Nostr archive

NIP-07: Browser Signers

A Crays archive page for NIP-07, explaining what it does, where it fits in Nostr and why it matters for identity, apps, relays and real-world systems.

NIP-07 defines the browser window.nostr interface used by extensions and web signers.

What it standardizes

It gives web apps a safer route to request public keys, event signatures and optional encryption without demanding that users paste private keys into every website.

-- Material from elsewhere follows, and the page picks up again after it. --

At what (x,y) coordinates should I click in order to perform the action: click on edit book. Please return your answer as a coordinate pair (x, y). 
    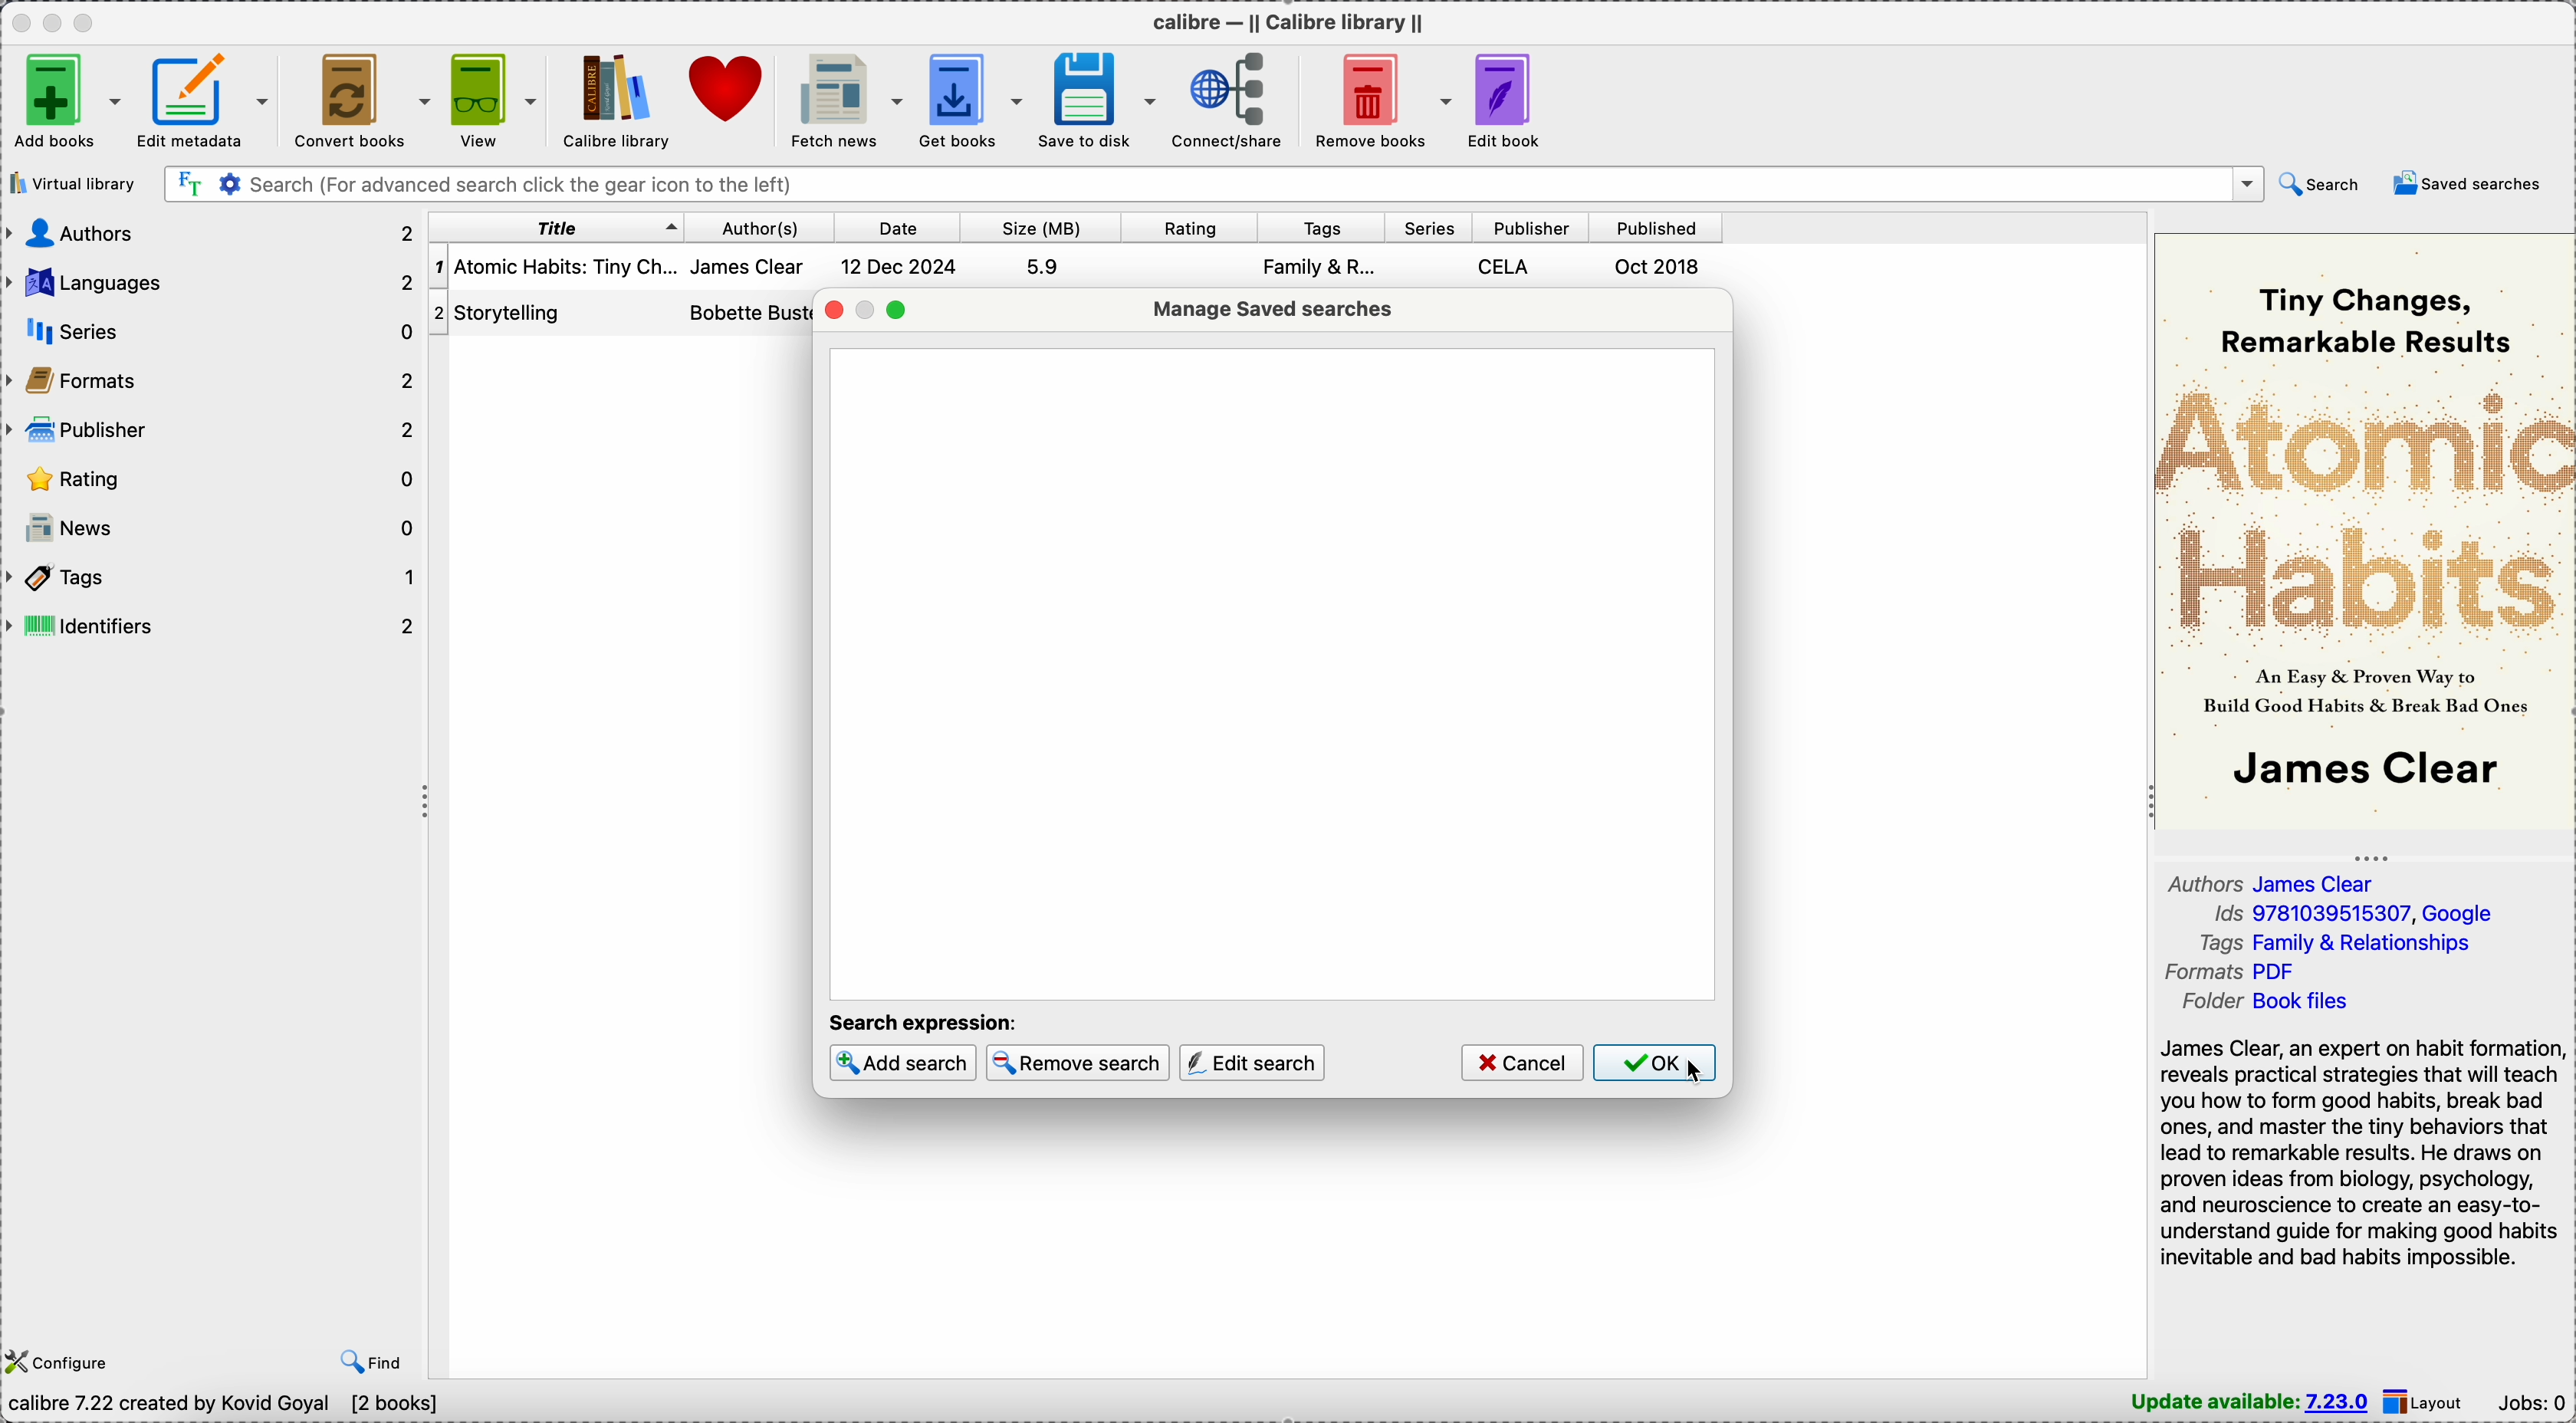
    Looking at the image, I should click on (1512, 101).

  • Protocol layer. NIP-07 is not a consumer product. It is a convention that clients, relays or adjacent services may choose to support.
  • Interoperability. The value is not that every app looks the same. The value is that different apps can understand the same signed data.
  • Optionality. NIPs are implementation possibilities. Builders should implement the pieces that serve their product, security model and user journey.

Implementation notes

A browser extension or compatible signer injects a window.nostr object. Web apps request actions and the signer decides what to expose or approve.

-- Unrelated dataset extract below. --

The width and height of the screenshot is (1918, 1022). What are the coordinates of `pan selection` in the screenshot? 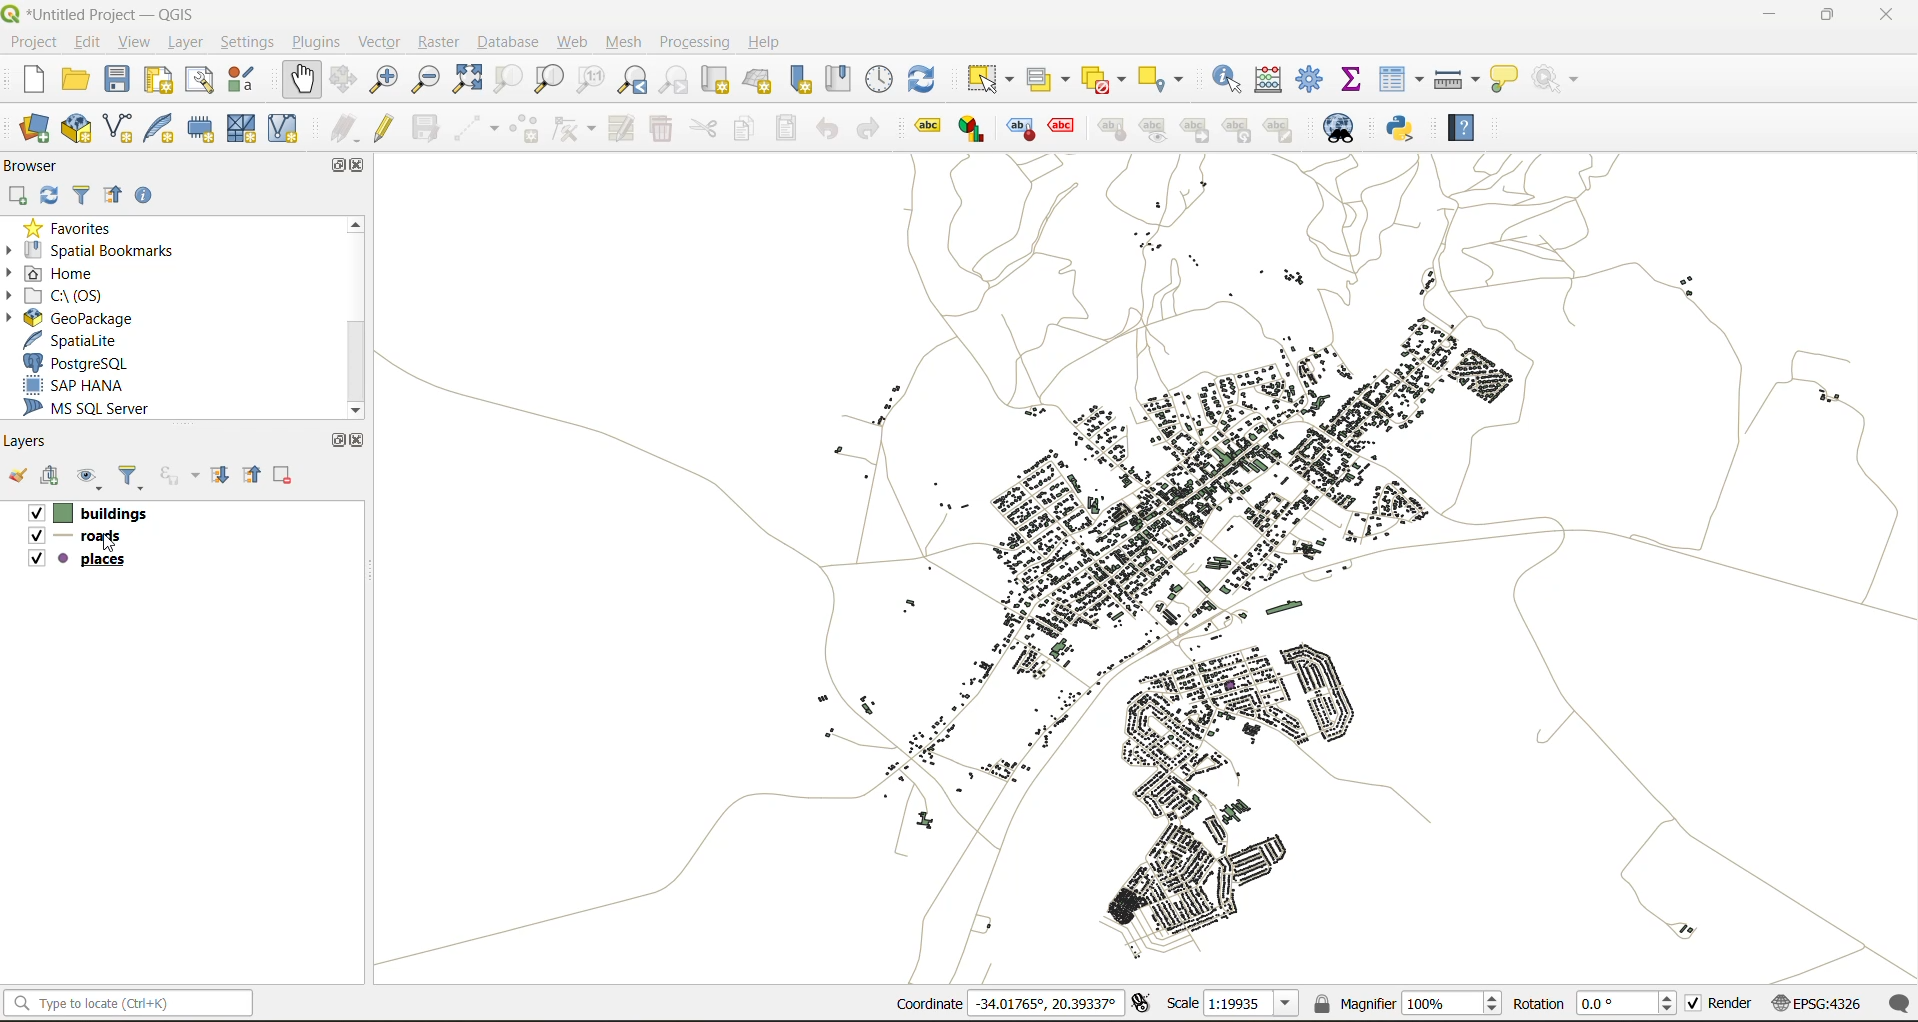 It's located at (341, 80).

  • Client responsibility. Clients need to explain the feature clearly because the user sees an experience, not a spec.
  • Relay responsibility. Relays may support only the parts that fit their storage, moderation, authentication and business model.
  • Indexing responsibility. Search, discovery and context often require extra indexers or opinionated clients on top of the raw protocol.

Crays relevance

Crays.net can use signer flows to make profiles, posts, votes and payments safer for users moving through the Crays ecosystem.

  • Crays.net. Profiles, creator pages and social proof need portable identity rather than a closed account table.
  • Crays World. Real venues need local context, member state, reputation and payments that can survive app changes.
  • DAO path. Future governance needs signed identity, membership context and auditable participation signals.

Risks and design discipline

Bad permission prompts, confusing UX or malicious clients can still create risk. Users need clear consent and key boundaries.

  • Do not overpromise. A NIP gives a shared format. It does not magically solve onboarding, moderation, UX or custody.
  • Keep the private key away. Any feature that increases private-key exposure increases the attack surface.
  • Use plain language. Most users need outcomes: login, pay, publish, vote, prove status, access a venue.